An elevator has a combined mass of 1700kg. Find the tension of the supporting cable when the elevator, originally moving downward at 13 m/s, is brought to rest with constant acceleration in a distance of 44 m.

To find the tension in the supporting cable, we can use Newton's second law of motion, which states that the net force acting on an object is equal to its mass multiplied by its acceleration. In this case, the net force is the tension in the cable.

Given information:
- Combined mass of the elevator: 1700 kg
- Initial velocity of the elevator: 13 m/s
- Final velocity (when brought to rest): 0 m/s
- Distance covered during deceleration: 44 m

First, we need to find the acceleration of the elevator. We can use the following kinematic equation:

v^2 = u^2 + 2as

Where:
- v is the final velocity (0 m/s)
- u is the initial velocity (-13 m/s)
- a is the acceleration
- s is the distance covered during deceleration (44 m)

Rearranging the equation, we get:

a = (v^2 - u^2) / (2s)

Substituting the given values:

a = (0^2 - (-13)^2) / (2 * 44)
= (0 - 169) / (88)
= -169 / 88
≈ -1.92 m/s^2

The negative sign indicates that the acceleration is in the opposite direction to the initial motion (downward).

Now, we can calculate the tension in the cable using Newton's second law.

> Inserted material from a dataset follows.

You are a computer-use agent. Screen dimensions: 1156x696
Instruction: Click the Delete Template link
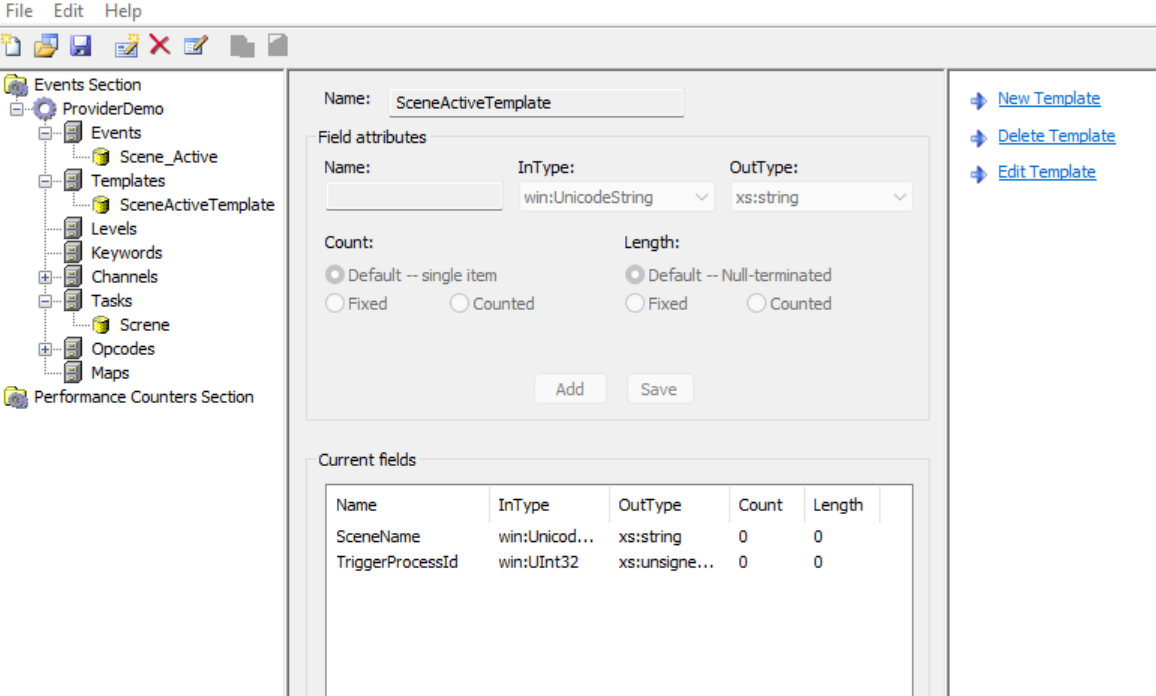[1056, 136]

The net force acting on the elevator is equal to the tension in the cable:

net force = mass * acceleration

tension = mass * acceleration

Substituting the given values:

tension = 1700 kg * (-1.92 m/s^2)
≈ -3264 N (rounded to three significant figures)

Therefore, the tension in the supporting cable is approximately -3264 N. The negative sign indicates that the tension is in the opposite direction to the motion of the elevator (upward). Note that tension is always positive in magnitude and is sometimes written as 3264 N, neglecting the negative sign.